Um bom coscuvilheiro não deve nunca revelar as suas fontes. Também não o farei. Mas tive acesso a uns pareceres emitidos por Suas Excelências os formadores da não menos Excelente OA.
E fico indignado. Irritado. Revoltado. Zangado. Irado. E enfadado. Cansado. Aborrecido. Enfastiado.

- Fibusteiros, marinheiros de água doce, colocíntidas, cabeças de martelo, fanfarrões de orquestra, mamelucos, patagónios!

Num parecer de recurso de prática processual civil, em que se censura a falta de rigor na prova apreciada, para além de uma clara dificuldade no uso de vírgulas e acentos, há erros de concordância de número e género entre artigos e substantivos, entre pessoa e forma verbal e gralhas várias, injustificadas, que qualquer corrector ortográfico evitaria ao Senhor Corrector.

- Subprodutos de ectoplasma, rocamboles, pterodáctilos, sacripantas, cretinos dos Alpes, coloquintas, saltimbancos amestrados, saguins!

Num parecer sobre um exame de deontologia, lê-se, ipsis verbis:

“Podemos, no entanto, adiantar que falece de razão a pretensão da requerente.
O que está em causa e o que foi valorado e corresponde aos 1,35 valores, em 1,5 possível, com que foi classificada a sua resposta no seu todo.
Assim sendo, não merece reparo a classificação atribuída.”

Já o parecer de revisão, deixa muito a desejar. O que se transcreve é a justificação dada. Não foi nada cortado, são estes três parágrafos que fundamentam a decisão de não subir a nota. Talvez de subir o suficiente para o Estagiário poder fazer oral. Ou dispensar. Não deve ser impressão minha o facto de faltarem palavras. A fundamentação, propriamente dita. O que é que, por obséquio, está em causa, afinal?

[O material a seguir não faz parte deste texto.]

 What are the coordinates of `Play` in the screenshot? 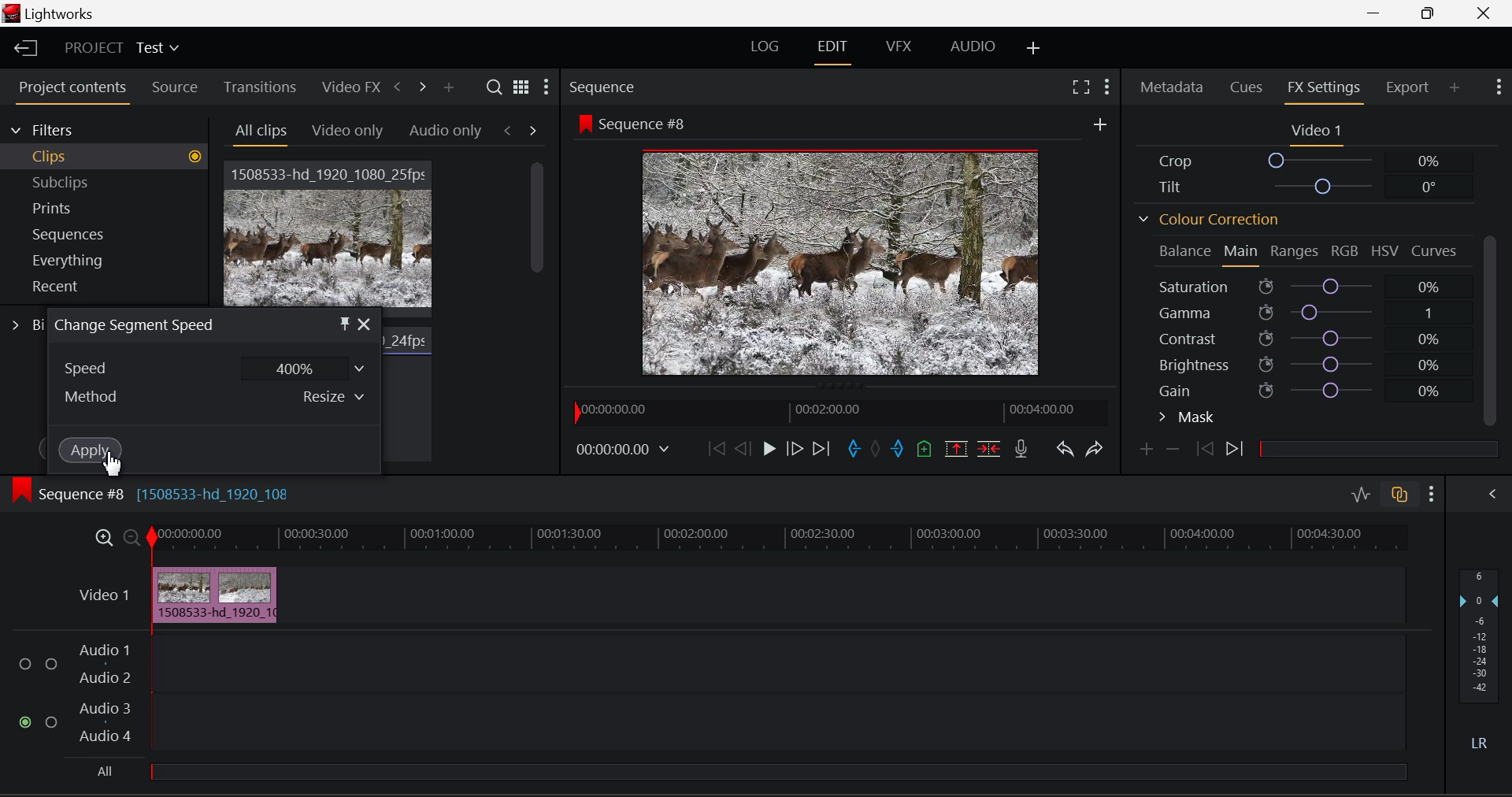 It's located at (770, 450).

- Galináceos, espécie de babuínos, cercopitecos, velhacos feitos de extracto de cretino, espécie de logaritmos, espécie de equilibristas!

Diz-se num outro, também de deontologia:

“Ora, não cumpre nesta fase, concordar ou não com a classificação atribuída na grelha, mas antes ajustar e compaginar a resposta com a mesma.”

Quando será, afinal, o momento de contestar a douta grelha de correcção? Podemos? E a quem? Talvez fosse conveniente discutir-se a grelha enquanto ela ainda está a ser usada. O Venerando formador de recurso não nega que a grelha seja imperfeita. O que diz é que isso não interessa nada. Está na grelha, é lei. Dura lex, sed lex.

- Velhos pepinos, bugres subnutridos, zebróides, protozoários, sapos do deserto, selvagens preparados com molho tártaro, piróforos!

[...] Reconheço que o que tenho que esperar é que este dia acabe, como todos os dias. [...] Esperar? Que tenho eu que espere? O dia não me promete mais que o dia, e eu sei que ele tem um decurso e fim.